In 2025 the obliged expenses reached 42.2% of the total expenditure, equal to over 9,300 euros per capita on an average total expenditure of 22,114 euros. These are those expenses related to goods and services that it is impossible to do without: home, bills, health, transport and insurance.
Home and bills the heaviest voices
Summing up, every 10 euros spent by the Italians over 4 euros concern the obliged expenses.
This is what emerges from an analysis of the Confcommercio Study Office which, considering the period 1995-2025, highlights a dynamic that is now structural and growing 5.2 percentage points in thirty years. The upward tendency of the obliged expenses Herod The purchasing power of the Italians reduces the freedom of consumption and brakes the economic growth of the entire country.
In detail, the house continues to be the main obligatory expenditure item, with 5,171 euros per year (+109 euros compared to 2024). Follow insurance and fuel (2,151 euros) and energy (1,651 euros).
From 1995 to today, the price index of obliged expenses has grown by 132%, more than double compared to that of marketable goods (+55%).
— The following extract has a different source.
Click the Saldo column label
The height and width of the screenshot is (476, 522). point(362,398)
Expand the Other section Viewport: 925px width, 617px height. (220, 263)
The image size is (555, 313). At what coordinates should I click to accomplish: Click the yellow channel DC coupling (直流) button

To weigh more was the cost of energy, rising of 178% in thirty years, despite a slight slowdown in the last year.
Free increasingly compressed consumption
So we read in the report:
If I have to spend more to buy the same amount of goods and services necessary, I will reduce the share intended for other consumption in the event that the available income does not grow in the same measure.
The result is greater prudence in discretionary consumption, a lower risk propensity and slower economic growth, with repercussions also on well -being and personal satisfaction.
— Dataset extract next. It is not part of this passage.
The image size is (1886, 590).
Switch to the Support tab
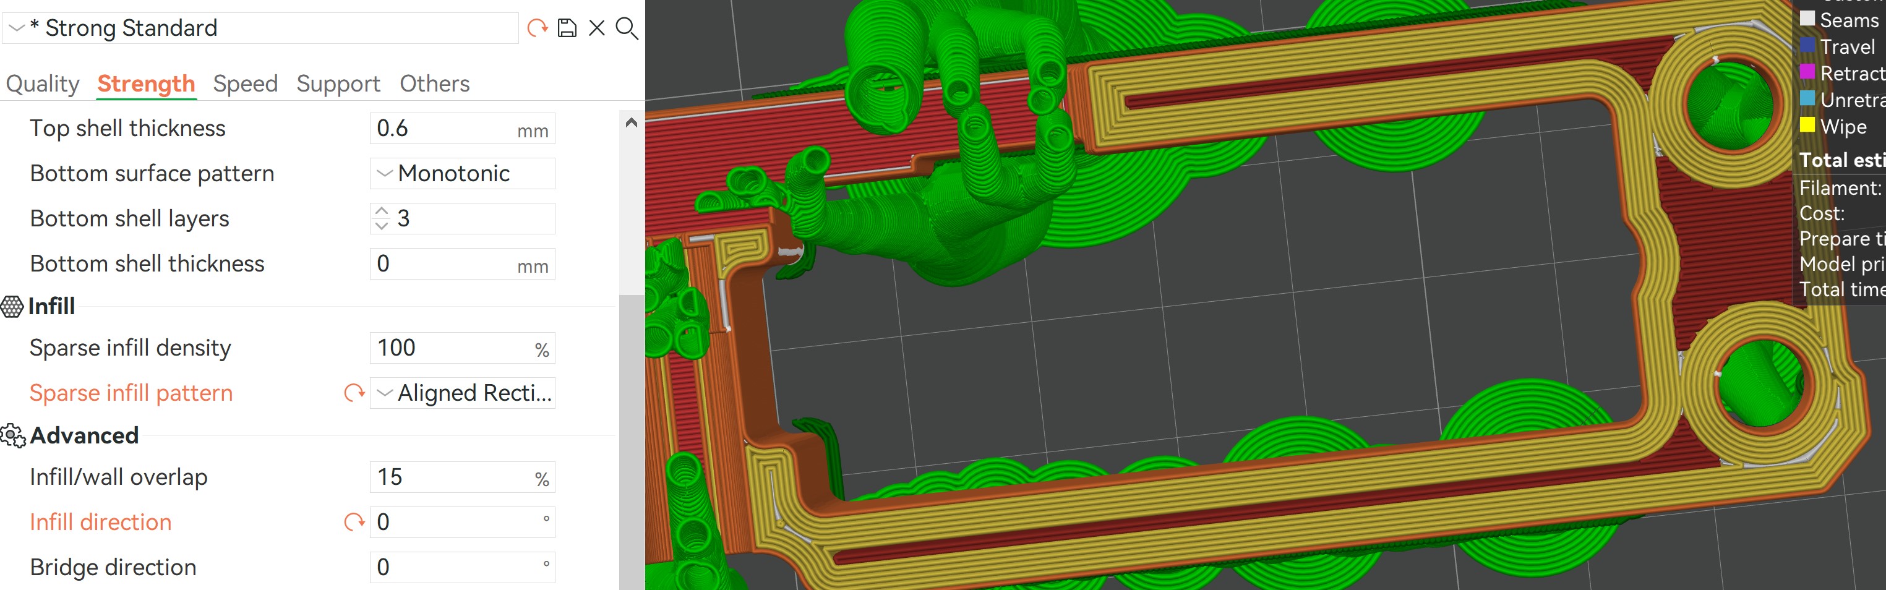click(338, 83)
Services in recovery, traditional assets down
On the side of the marketable assets, the study detects a partial recovery for services related to leisure (134 euros more per capita), such as catering and tourism, but a further flexion for traditional assets (less 57 euros), food included. The trend is due not only to fixed costs, but also to the demographic drop and the change in consumer habits.
For the president of Confcommercio, Carlo Sangalli, the phenomenon represents a structural obstacle to the resumption of consumption:
For Italian families, the constant increase in obliged expenses is a strong obstacle to the resumption of consumption. It is necessary to act on rates and taxation to strengthen the purchasing power and relaunch the economic growth of our country.
The risk is therefore that of a serious chronic stagnation of internal demand, with negative effects not only on GDP, but also on the quality of life of citizens.
The weight of inflation on purchasing power
As regards food, the framework is completed by the National Consumer Union, which highlights how an inflation equal to 1.7% means, for a couple with two children, it translates into a total rise in the cost of living equal to 608 euros on an annual basis, and of these 375 are go to food products and soft drinks.